**Exercise instructions**
The line with "diabetes (203, 452)" marks the start; please set it down along with all later lines through the end of the material, exactly, leaving out pictures.

**Records**
——
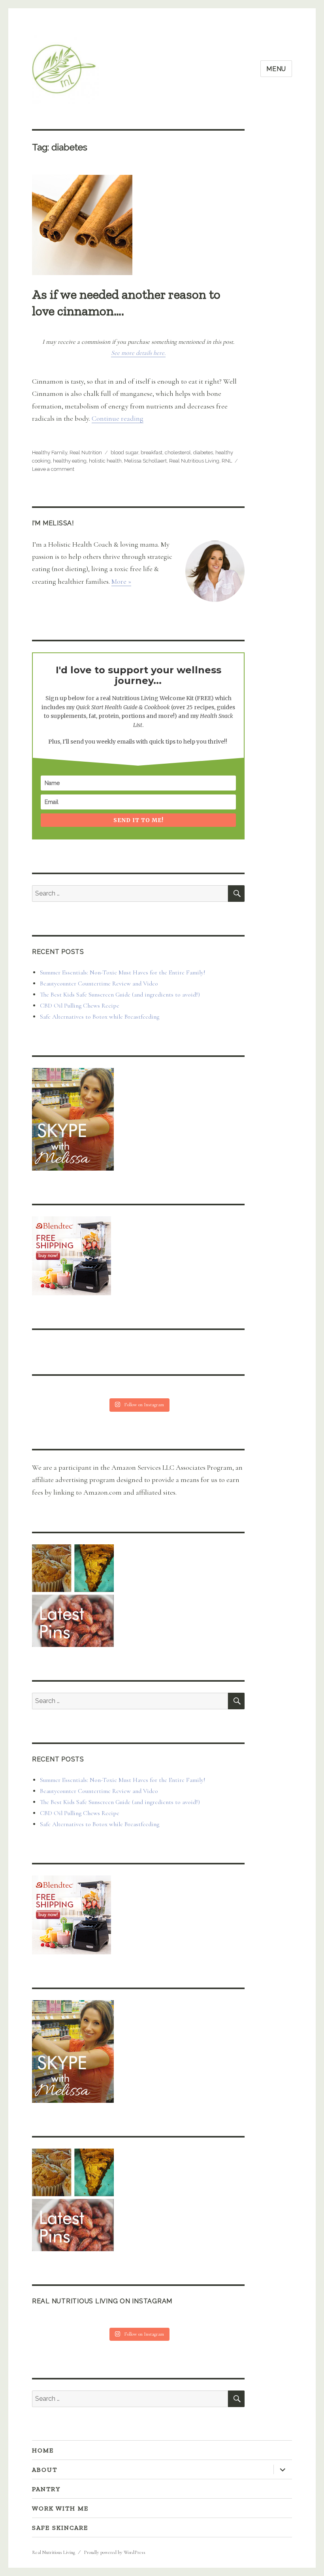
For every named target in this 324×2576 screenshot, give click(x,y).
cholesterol (178, 452)
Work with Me (60, 2508)
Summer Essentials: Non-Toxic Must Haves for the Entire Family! (122, 972)
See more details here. (138, 353)
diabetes (203, 452)
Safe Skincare (60, 2527)
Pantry (46, 2489)
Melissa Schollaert (145, 461)
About (44, 2469)
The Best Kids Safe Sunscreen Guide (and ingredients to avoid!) (120, 995)
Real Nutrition (86, 452)
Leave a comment (53, 469)
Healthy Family (49, 452)
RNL (227, 461)
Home (43, 2450)
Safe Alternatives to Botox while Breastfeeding (99, 1017)
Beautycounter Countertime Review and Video (99, 983)
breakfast (151, 452)
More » (121, 581)
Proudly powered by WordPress (114, 2552)
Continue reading (117, 418)
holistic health (105, 461)
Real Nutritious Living (194, 461)
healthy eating (70, 461)
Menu (276, 69)
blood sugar (124, 452)
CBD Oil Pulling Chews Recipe (79, 1006)
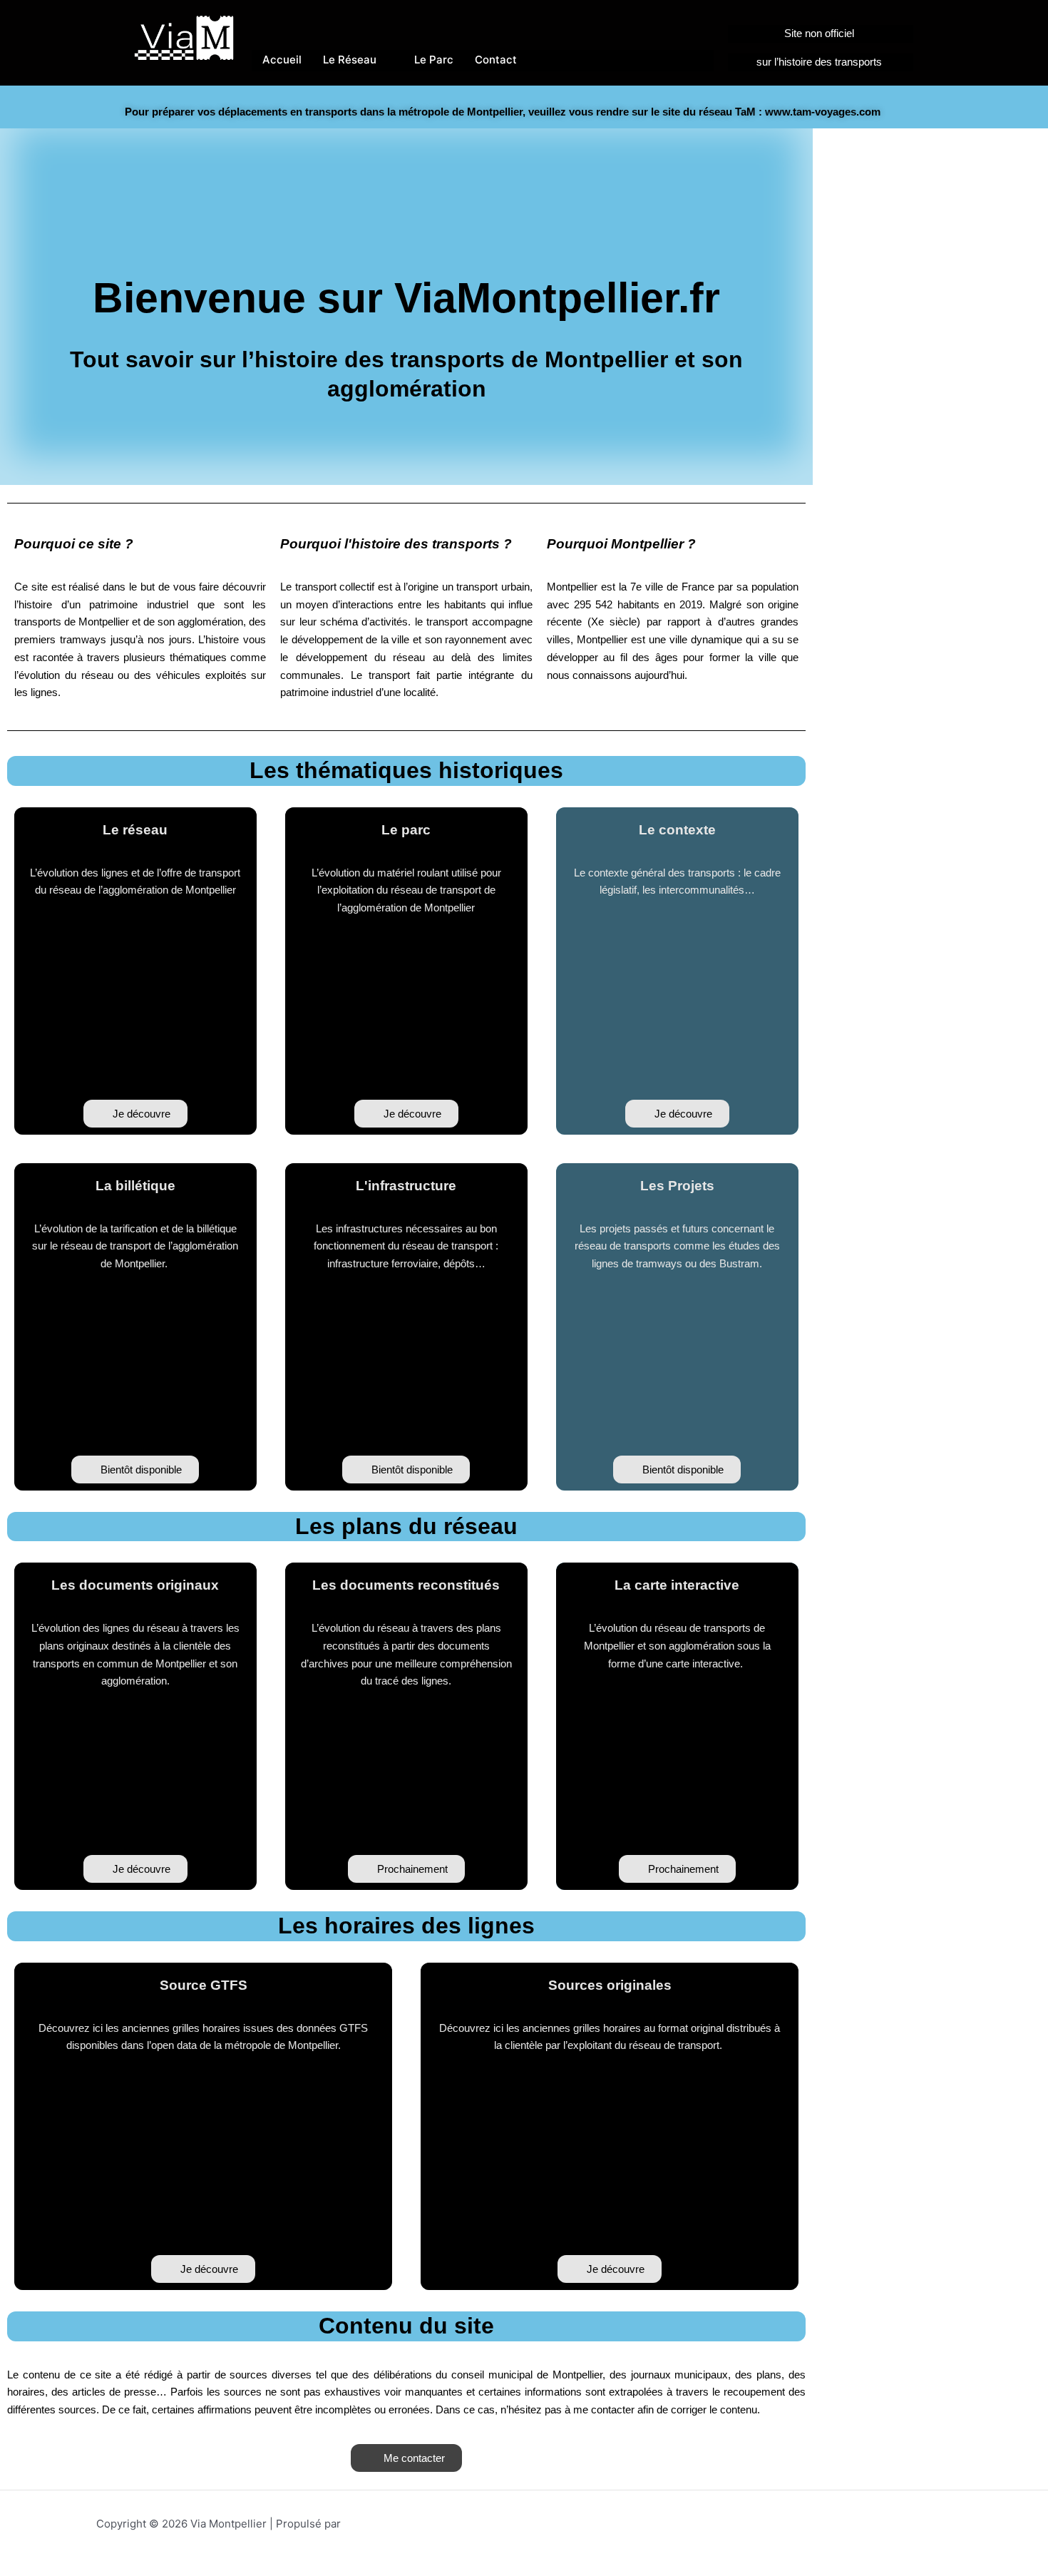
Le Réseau (349, 59)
——
**Solution**
diabetes (203, 452)
Safe Skincare (60, 2527)
Pantry (46, 2489)
Melissa Schollaert (145, 461)
About (44, 2469)
The Best Kids Safe Sunscreen Guide (and ingredients to avoid!) (120, 995)
Real Nutrition (86, 452)
Leave a comment (53, 469)
Healthy Family (49, 452)
RNL (227, 461)
Home (43, 2450)
Safe Alternatives to Botox while Breastfeeding (99, 1017)
Beautycounter Countertime Review and Video (99, 983)
breakfast (151, 452)
More » (121, 581)
Proudly powered by WordPress (114, 2552)
Continue reading (117, 418)
holistic health (105, 461)
Real Nutritious Living (194, 461)
healthy eating (70, 461)
Menu (276, 69)
blood sugar (124, 452)
CBD Oil Pulling Chews Recipe (79, 1006)
Le Réseau (349, 59)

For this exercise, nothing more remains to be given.